(Collected data)

▬▬▬▬▬▬▬▬▬▬

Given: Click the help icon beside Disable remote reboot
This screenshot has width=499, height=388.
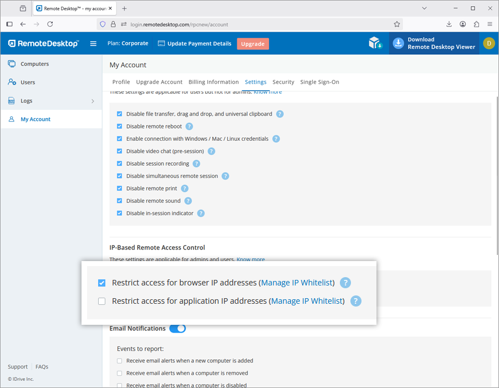Looking at the screenshot, I should tap(189, 126).
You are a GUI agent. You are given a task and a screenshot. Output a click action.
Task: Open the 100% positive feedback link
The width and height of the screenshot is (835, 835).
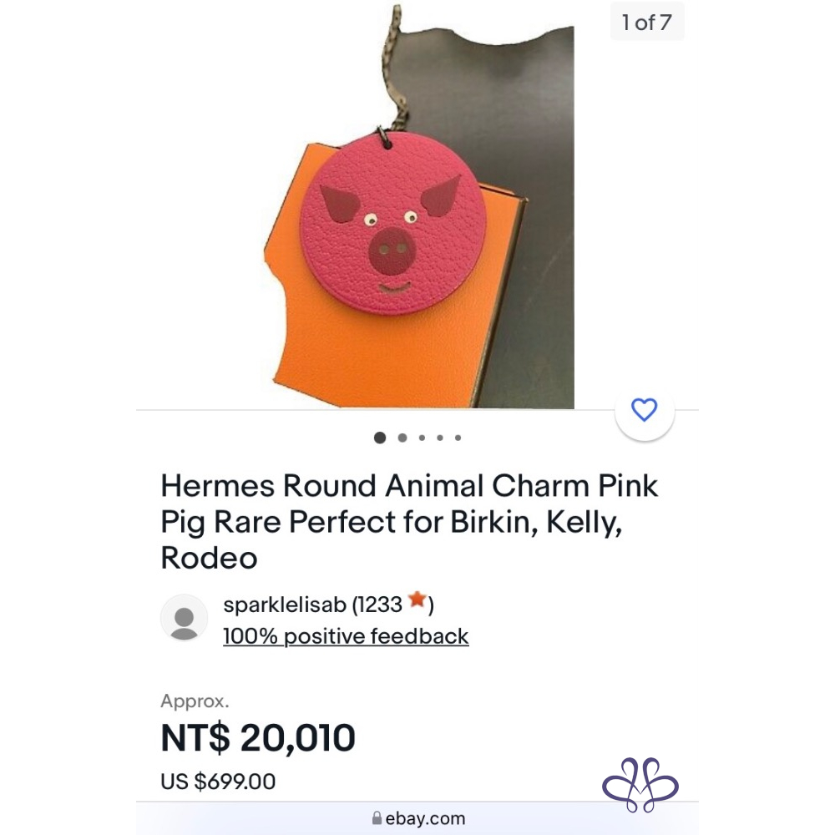[346, 636]
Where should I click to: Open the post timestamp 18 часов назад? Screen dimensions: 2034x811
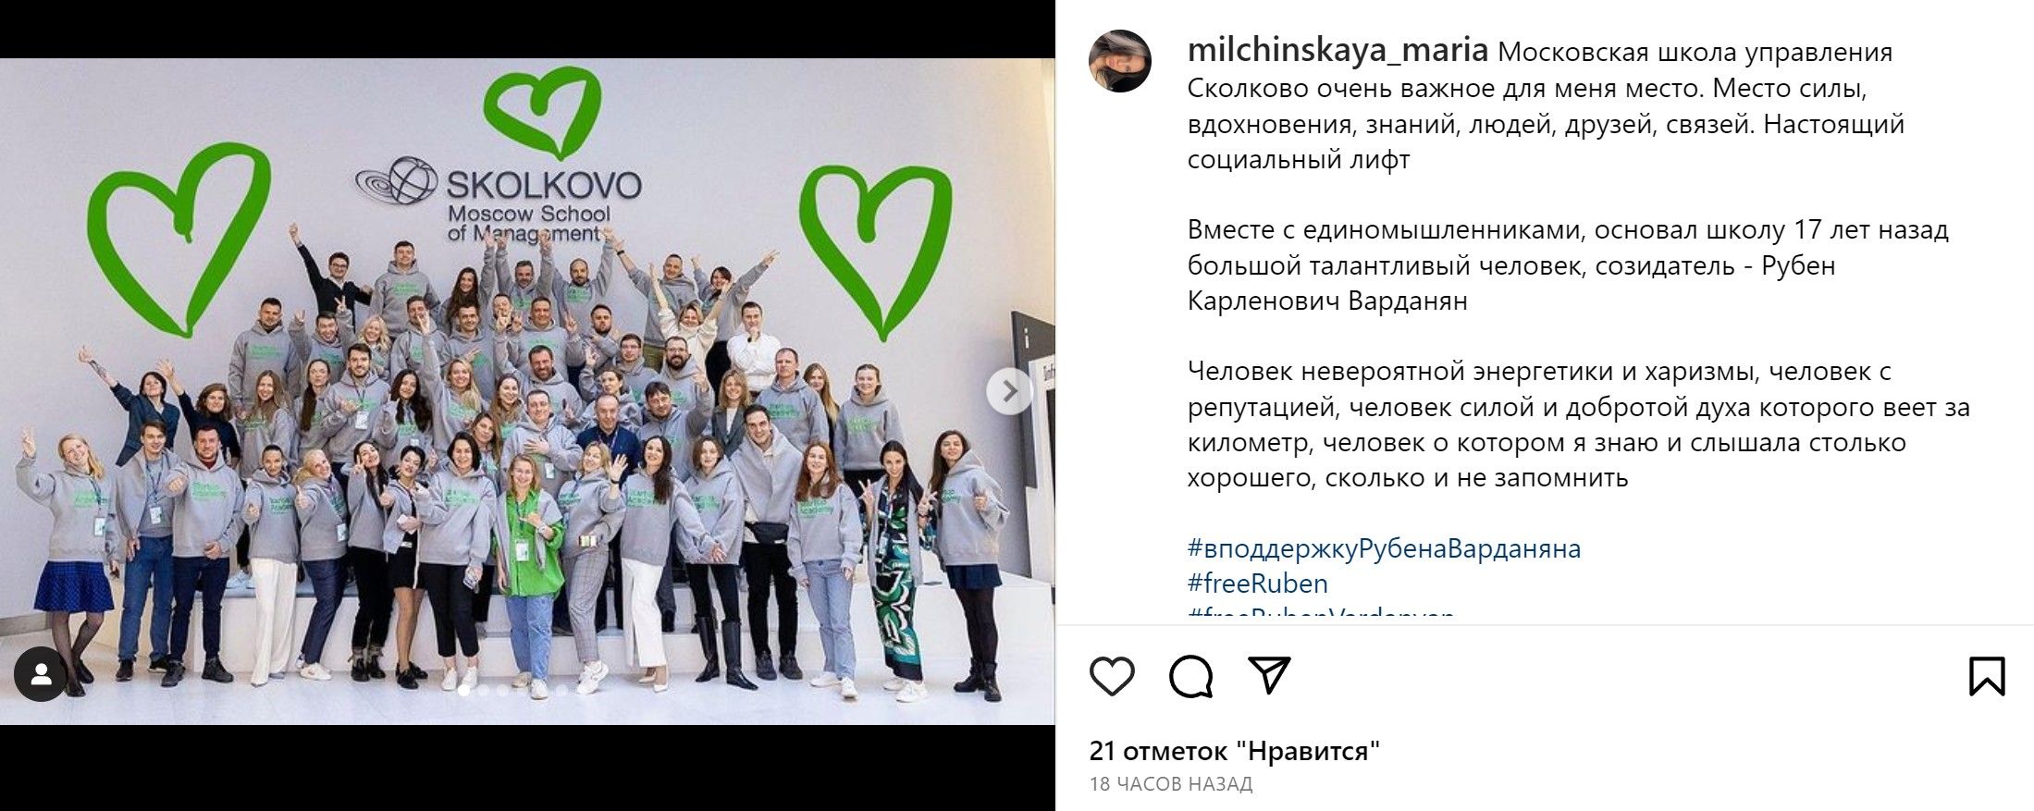point(1171,784)
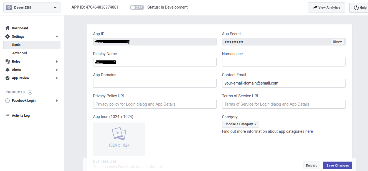368x171 pixels.
Task: Follow the app categories 'here' link
Action: pyautogui.click(x=309, y=131)
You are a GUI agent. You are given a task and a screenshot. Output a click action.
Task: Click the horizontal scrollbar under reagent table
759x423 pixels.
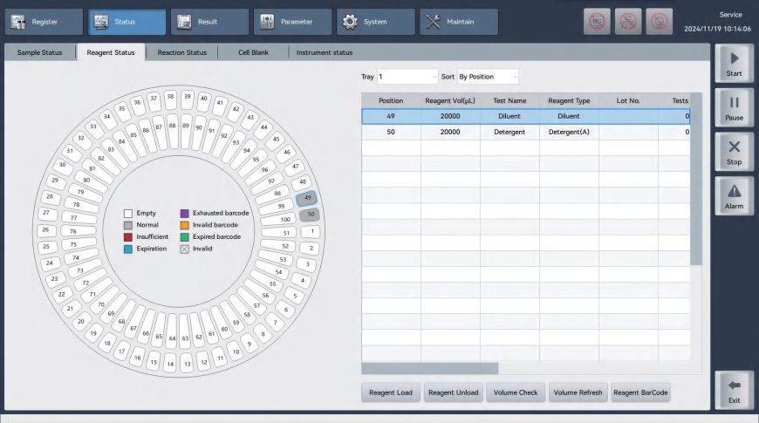(430, 369)
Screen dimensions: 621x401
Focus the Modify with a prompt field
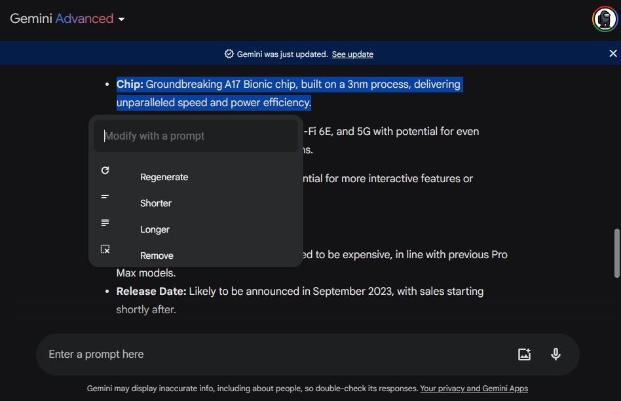[x=197, y=136]
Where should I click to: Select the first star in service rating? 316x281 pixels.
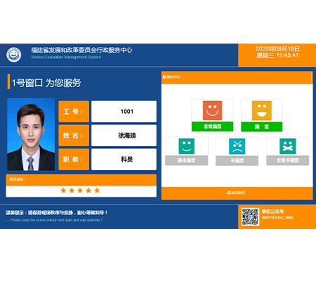63,190
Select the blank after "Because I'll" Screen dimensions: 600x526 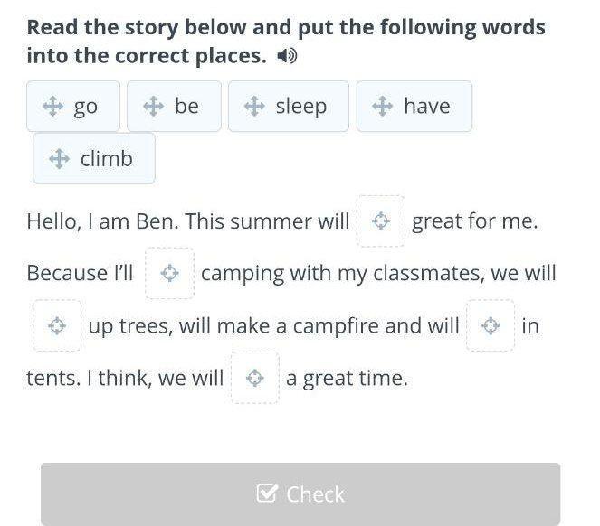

▬▬▬▬▬▬▬▬▬▬

EXERCISE INSTRUCTIONS → The expected response is every entry above, repeated exactly, pictures removed.

EXERCISE ANSWER →
Given: Click the help icon beside Disable remote reboot
This screenshot has width=499, height=388.
Looking at the screenshot, I should tap(189, 126).
You are a GUI agent. You are given a task and a screenshot. Output a click action.
Task: Open the 100% positive feedback link
The width and height of the screenshot is (835, 835).
[346, 636]
Where should I click to: Open the post timestamp 18 часов назад? Screen dimensions: 2034x811
point(1171,784)
368x171 pixels.
Task: Follow the app categories 'here' link
Action: pyautogui.click(x=309, y=131)
You are a GUI agent. You are given a task and a screenshot. Output a click action.
Task: Click the horizontal scrollbar under reagent table
759x423 pixels.
(430, 369)
Screen dimensions: 621x401
Focus the Modify with a prompt field
[x=197, y=136]
Where should I click to: Select the first star in service rating? 316x281 pixels.
63,190
Select the blank after "Because I'll" Screen dimensions: 600x526 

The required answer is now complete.